Tarsila disse que inspeção feita no Centro de Reeducação Feminino, no Pará, em setembro, mostra ainda a suspensão de visitas de familiares e superlotação na unidade. “As celas eram para acolher quatro pessoas e havia lotação de 15 mulheres. Isso por si só já é uma violação gravíssima de direitos,” disse.

Segundo ela, foram identificadas outras situações degradantes, como ausência de material de higiene, alimentos estragados, falta de água, de vestimenta e de medicamentos. Havia, no presídio feminino do Pará, contingente maior de agentes homens do que de agentes mulheres – situação proibida e muito comum nas prisões femininas brasileiras. Além disso, cerca 45% das presas estavam em situação provisória, sem acesso à Justiça – algumas há mais de um ano.

Violações de direitos

Tarsila Flores disse que a situação se repetiu na inspeção feita no Instituto Prisional Feminino no Ceará, em março deste ano, revelando situação semelhante à do Pará – de superlotação, com castigos coletivos e situações de violência. Entre elas, spray de pimenta em áreas íntimas de mulheres como uma prática rotineira.

Além disso, a situação das celas seria alarmante: “Muitos buracos no chão, com animais peçonhentos no chão; relatos de cobra, escorpião, com ratos passando pela cela. Muitas mulheres mordidas de ratos, porque várias tinham que dormir no chão, devido à superlotação. E a situação de alagamento das celas em função da água de esgoto é a mais grave em meu entendimento, por ser constante na vivência dessas mulheres,” disse.

Situação anterior

O diretor do Sistema Penitenciário Federal, Marcelo Stona, responsável pela força tarefa, rejeitou a ligação das mazelas nos presídios com a chegada da intervenção federal. Segundo ele, as mazelas relatadas são anteriores à intervenção e a chegada da força tarefa significa a retomada do controle do Estado nos presídios do Pará, onde antes os órgãos estatais estavam ausentes.

Conforme o diretor, nos presídios do Pará, até mesmo a distribuição da comida e dos medicamentos estava sob controle dos presidiários e talvez por isso faltassem. “Os medicamentos prescritos eram entregues a alguns internos. Estes, de posse dos medicamentos, cobravam para que os outros internos tivessem acesso ao medicamento,” apontou.

Stona afirmou que a situação hoje já está diferente no Centro de Reeducação Feminino, no Pará. O espaço teria sido revitalizado, novos colchões distribuídos, assim como medicamentos e kits de higiene pessoal. Além disso, teriam sido ofertados atendimentos médico e jurídico. O diretor do Sistema Penitenciário Federal disse ainda que o uso de spray de pimenta pelos agentes penitenciários tem embasamento legal, por ser arma de menor potencial ofensivo.

Tortura continua

A coordenadora nacional do Movimento de Mulheres Juntas, Viviane Reis, afirmou que as denúncias de tortura continuam ocorrendo e alertou que em outubro deste ano a Ordem dos Advogados do Brasil (OAB) foi proibida de entrar nos presídios do Pará sob intervenção da força tarefa.

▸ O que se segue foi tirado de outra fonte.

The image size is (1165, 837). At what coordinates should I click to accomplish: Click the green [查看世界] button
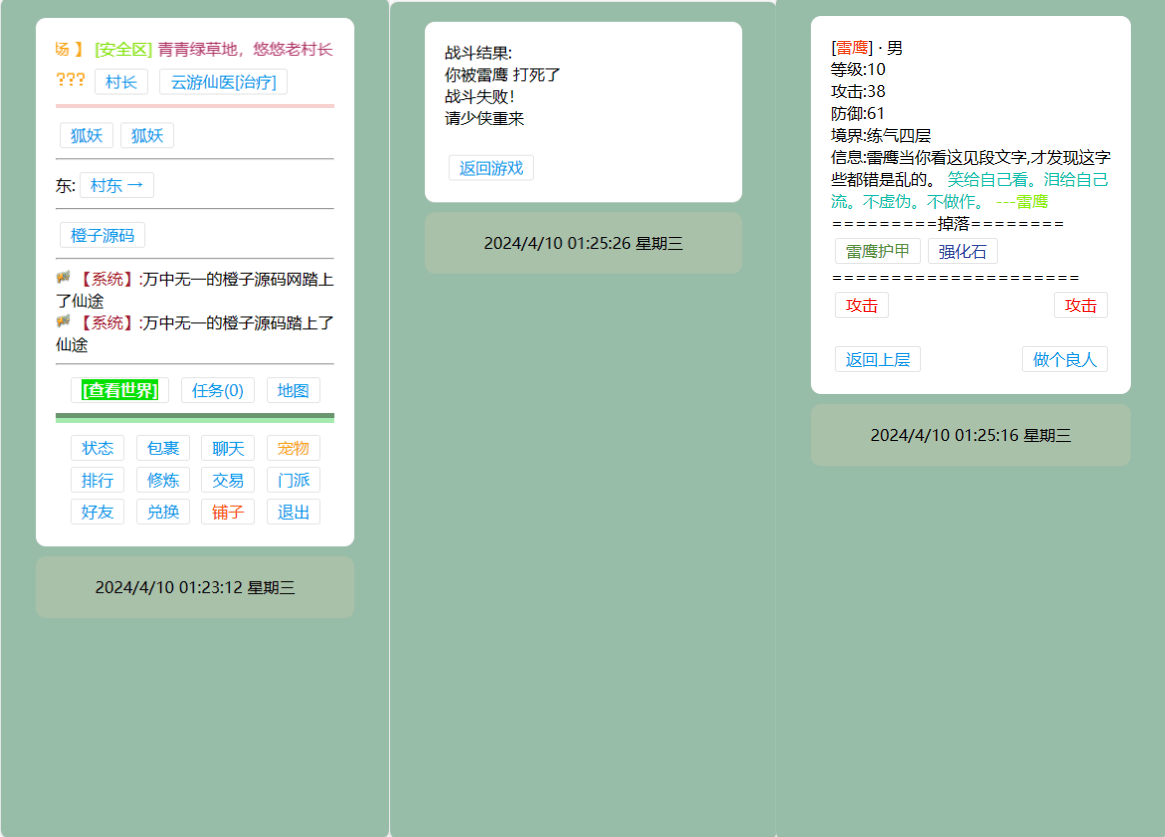pyautogui.click(x=120, y=390)
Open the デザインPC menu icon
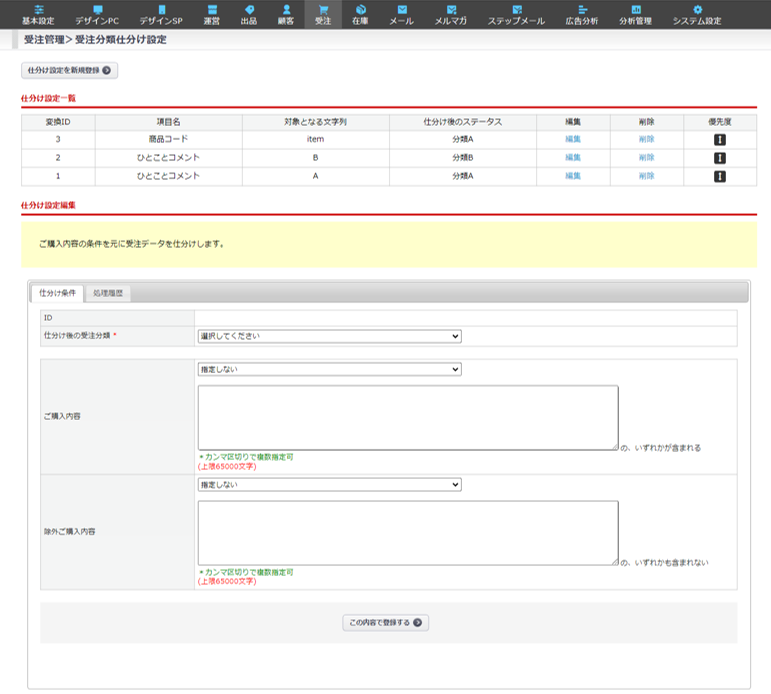771x694 pixels. click(x=97, y=9)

Uma das deputadas que pediu o debate, Sâmia Bonfim (PSOL-SP) disse que as denúncias seguem chegando também por parte dos familiares de presas do Ceará. O presidente da Comissão de Direitos Humanos e Minorias da Câmara, deputado Helder Salomão (PT-ES), explicou que a comissão promoveu diligência no Ceará para apurar as denúncias, constatando graves violações de direitos humanos, e também produzirá um relatório sobre o tema.

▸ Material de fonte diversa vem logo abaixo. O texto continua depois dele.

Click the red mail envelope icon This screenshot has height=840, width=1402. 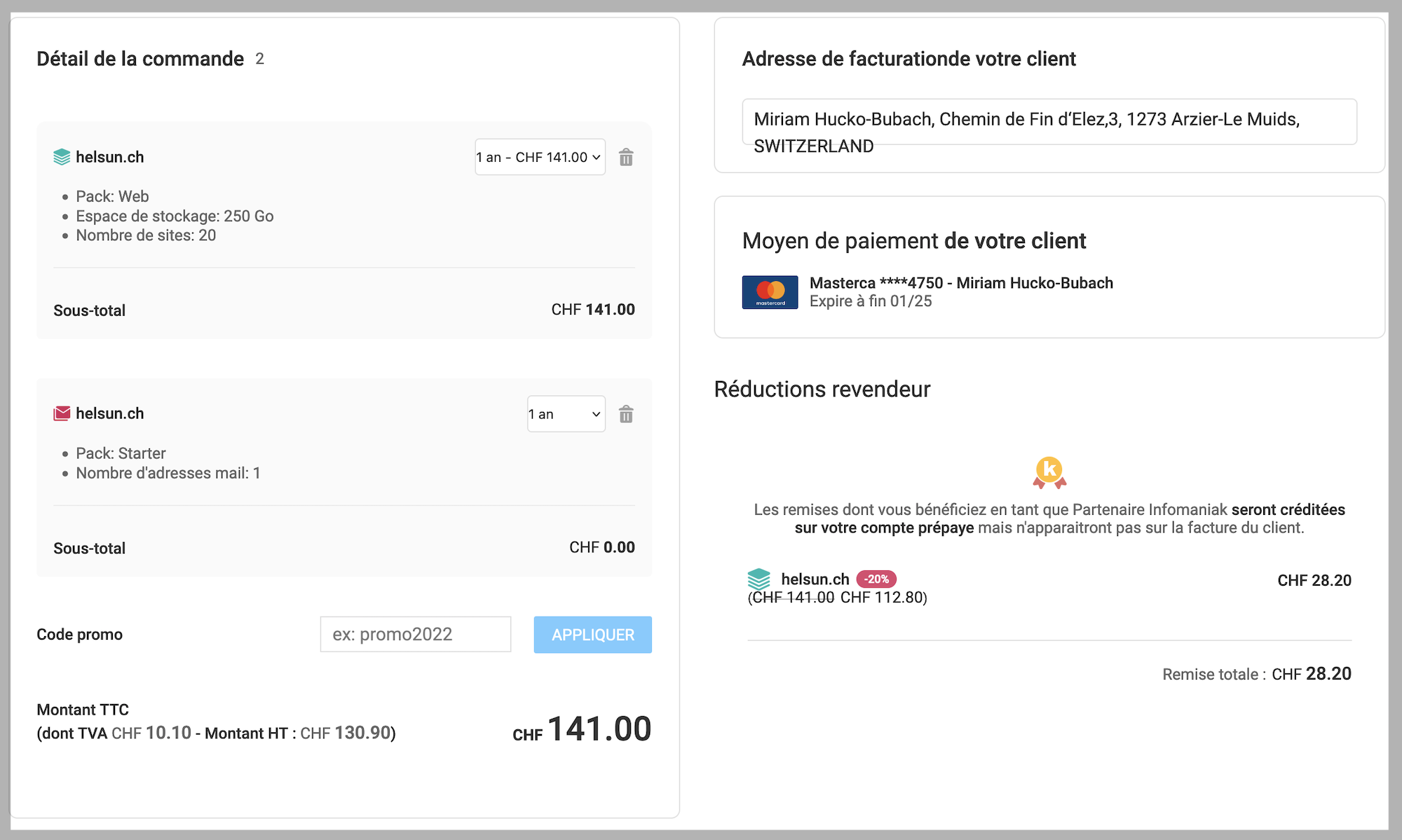(62, 414)
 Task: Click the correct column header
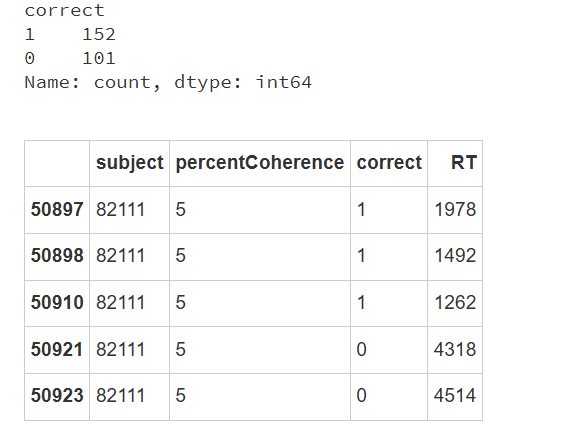(389, 162)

O procurador regional da República, Ubiratan Cazetta, acredita que é preciso estabelecer critérios mais objetivos e claros de identificação de tortura no Brasil, a partir de padrões internacionais. Outra solução, para ele, seria a colocação de câmeras nas roupas dos agentes públicos, para filmar seus atos.

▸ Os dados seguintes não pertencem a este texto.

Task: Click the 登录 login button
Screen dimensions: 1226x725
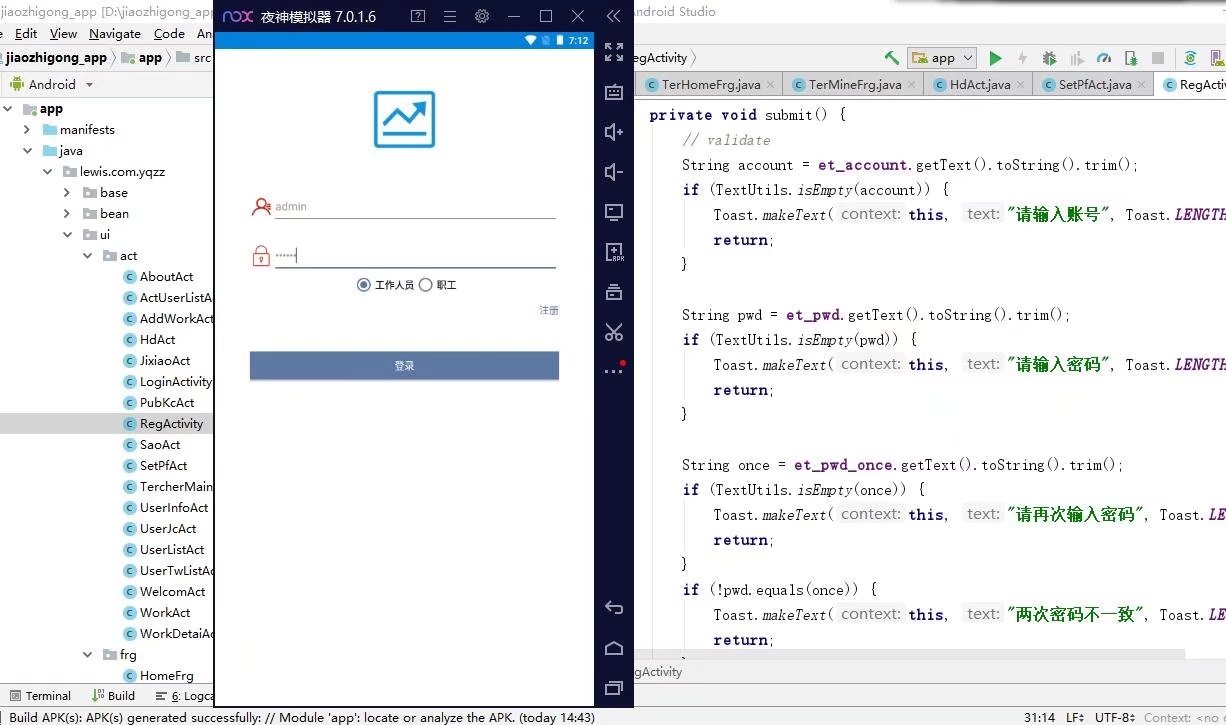Action: click(404, 365)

A comissão vai produzir um relatório sobre a situação dos presídios femininos

A comissão discutiu relatório do Mecanismo Nacional de Prevenção e Combate à Tortura, órgão que integra o Ministério da Mulher, da Família e Direitos Humanos. O relatório aponta uma série de atos de tortura em presídios sob a responsabilidade da força-tarefa de intervenção penitenciária no Pará.

Nenhum dos 17 deputados federais do Pará participou da audiência pública.